Copy, from the material below, each line that contains the word "computer".

**********

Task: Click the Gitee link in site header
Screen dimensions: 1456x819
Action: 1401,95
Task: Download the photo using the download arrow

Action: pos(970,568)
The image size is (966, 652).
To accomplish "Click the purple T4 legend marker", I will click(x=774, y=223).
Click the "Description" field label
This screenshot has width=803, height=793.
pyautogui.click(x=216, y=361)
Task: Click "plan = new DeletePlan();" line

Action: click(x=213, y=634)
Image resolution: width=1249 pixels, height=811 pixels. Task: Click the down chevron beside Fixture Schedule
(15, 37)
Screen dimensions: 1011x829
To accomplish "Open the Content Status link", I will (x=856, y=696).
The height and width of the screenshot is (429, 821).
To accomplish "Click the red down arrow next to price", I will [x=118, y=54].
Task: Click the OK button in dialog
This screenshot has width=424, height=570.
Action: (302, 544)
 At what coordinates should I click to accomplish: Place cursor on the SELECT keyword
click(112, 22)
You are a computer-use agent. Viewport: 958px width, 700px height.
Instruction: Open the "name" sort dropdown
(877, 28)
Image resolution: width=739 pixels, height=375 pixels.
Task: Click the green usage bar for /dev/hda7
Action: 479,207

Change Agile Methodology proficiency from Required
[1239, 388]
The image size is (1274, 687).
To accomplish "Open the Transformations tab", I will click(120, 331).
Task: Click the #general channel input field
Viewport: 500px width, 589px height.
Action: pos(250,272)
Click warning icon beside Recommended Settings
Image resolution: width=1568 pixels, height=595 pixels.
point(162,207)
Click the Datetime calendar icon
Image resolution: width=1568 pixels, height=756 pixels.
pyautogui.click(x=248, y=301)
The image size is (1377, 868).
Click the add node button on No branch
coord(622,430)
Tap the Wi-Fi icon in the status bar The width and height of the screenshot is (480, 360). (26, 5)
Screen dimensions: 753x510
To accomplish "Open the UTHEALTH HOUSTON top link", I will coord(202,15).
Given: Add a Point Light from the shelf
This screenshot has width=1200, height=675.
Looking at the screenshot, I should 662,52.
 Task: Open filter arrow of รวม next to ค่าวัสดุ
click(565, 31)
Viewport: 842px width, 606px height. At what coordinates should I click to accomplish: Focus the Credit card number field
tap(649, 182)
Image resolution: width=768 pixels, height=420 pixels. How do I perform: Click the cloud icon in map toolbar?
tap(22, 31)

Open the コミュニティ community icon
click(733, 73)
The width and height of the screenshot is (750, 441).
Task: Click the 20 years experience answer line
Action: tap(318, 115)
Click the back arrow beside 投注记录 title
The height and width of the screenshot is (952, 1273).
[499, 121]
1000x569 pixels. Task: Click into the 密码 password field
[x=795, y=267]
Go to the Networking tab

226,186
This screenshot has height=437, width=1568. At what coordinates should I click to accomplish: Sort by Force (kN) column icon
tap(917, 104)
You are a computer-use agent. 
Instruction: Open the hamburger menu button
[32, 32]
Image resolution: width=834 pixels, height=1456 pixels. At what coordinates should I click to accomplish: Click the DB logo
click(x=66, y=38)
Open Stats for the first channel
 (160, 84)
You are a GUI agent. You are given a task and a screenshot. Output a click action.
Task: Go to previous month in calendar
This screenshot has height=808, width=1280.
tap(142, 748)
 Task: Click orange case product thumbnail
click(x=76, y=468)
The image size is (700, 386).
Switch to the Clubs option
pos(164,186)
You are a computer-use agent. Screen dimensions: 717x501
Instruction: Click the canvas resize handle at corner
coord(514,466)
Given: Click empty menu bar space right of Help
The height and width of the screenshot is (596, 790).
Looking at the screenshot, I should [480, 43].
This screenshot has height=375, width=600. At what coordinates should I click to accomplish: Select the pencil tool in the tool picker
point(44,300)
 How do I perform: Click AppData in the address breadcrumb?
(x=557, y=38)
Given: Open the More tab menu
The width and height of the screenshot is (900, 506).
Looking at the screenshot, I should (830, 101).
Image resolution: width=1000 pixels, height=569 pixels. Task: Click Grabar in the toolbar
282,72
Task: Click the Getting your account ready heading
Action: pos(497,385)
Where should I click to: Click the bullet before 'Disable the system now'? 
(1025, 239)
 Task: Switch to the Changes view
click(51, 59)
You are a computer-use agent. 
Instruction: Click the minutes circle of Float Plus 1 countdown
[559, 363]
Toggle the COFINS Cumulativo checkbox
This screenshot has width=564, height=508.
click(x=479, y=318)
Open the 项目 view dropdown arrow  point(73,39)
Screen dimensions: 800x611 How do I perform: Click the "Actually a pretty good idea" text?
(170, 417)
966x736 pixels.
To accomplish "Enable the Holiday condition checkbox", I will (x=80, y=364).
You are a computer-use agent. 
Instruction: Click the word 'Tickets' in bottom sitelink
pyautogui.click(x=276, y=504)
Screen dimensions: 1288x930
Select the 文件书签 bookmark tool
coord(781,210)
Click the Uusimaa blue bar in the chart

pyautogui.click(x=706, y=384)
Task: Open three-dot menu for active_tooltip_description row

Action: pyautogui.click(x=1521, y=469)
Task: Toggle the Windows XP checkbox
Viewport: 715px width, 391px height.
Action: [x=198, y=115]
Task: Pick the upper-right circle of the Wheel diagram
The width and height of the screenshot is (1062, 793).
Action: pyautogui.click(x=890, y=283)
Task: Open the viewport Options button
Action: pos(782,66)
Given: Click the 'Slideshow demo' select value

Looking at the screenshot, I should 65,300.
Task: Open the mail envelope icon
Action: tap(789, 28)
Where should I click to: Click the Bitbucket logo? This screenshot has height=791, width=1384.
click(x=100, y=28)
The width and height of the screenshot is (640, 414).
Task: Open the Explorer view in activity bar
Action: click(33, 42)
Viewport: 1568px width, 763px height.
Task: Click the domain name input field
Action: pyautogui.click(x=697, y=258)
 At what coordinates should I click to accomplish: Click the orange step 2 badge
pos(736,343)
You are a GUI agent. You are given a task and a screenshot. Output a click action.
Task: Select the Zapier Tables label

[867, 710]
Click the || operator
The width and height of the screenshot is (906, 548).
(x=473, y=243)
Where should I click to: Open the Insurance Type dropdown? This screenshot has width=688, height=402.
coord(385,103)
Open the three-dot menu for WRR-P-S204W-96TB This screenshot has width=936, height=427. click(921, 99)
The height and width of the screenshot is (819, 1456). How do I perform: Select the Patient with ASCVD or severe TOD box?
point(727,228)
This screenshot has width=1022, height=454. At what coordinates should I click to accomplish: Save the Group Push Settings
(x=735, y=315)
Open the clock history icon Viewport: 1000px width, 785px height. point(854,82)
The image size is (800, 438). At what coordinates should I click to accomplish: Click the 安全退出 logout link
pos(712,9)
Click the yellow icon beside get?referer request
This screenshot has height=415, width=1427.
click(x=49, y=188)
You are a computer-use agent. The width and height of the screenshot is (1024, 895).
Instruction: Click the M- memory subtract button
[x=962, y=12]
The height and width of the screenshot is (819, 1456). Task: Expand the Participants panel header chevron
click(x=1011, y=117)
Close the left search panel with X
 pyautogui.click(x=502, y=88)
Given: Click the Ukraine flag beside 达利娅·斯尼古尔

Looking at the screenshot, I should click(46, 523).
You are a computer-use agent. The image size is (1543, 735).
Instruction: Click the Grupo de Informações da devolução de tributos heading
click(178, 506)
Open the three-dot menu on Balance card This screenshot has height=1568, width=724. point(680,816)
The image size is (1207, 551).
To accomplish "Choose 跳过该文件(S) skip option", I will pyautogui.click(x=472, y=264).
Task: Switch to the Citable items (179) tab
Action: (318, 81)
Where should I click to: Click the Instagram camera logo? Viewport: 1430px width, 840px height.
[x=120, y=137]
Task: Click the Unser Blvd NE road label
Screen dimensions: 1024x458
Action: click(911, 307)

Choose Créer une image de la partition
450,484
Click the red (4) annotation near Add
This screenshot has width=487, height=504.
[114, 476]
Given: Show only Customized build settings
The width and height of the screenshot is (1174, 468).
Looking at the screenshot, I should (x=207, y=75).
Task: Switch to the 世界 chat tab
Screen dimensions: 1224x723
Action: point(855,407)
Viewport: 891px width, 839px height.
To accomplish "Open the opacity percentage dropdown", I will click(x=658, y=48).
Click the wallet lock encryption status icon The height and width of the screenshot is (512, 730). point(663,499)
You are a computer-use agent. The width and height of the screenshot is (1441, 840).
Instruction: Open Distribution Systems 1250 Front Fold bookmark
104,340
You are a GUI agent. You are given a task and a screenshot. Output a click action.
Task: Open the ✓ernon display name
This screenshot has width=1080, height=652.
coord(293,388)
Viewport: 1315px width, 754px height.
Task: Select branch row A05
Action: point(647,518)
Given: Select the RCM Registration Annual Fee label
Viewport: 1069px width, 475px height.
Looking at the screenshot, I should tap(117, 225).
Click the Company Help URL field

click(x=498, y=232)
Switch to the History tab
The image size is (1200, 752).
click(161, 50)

**********

Task result:
You are a computer-use agent. Viewport: 958px width, 700px height.
You are a computer-use agent. 
You are a computer-use agent. Screen dimensions: 717x501
You are a computer-use agent. 
You are a computer-use agent. 
You are a computer-use agent. The width and height of the screenshot is (1024, 895).
You are a computer-use agent. The image size is (1543, 735).
You are a computer-use agent. The width and height of the screenshot is (1441, 840).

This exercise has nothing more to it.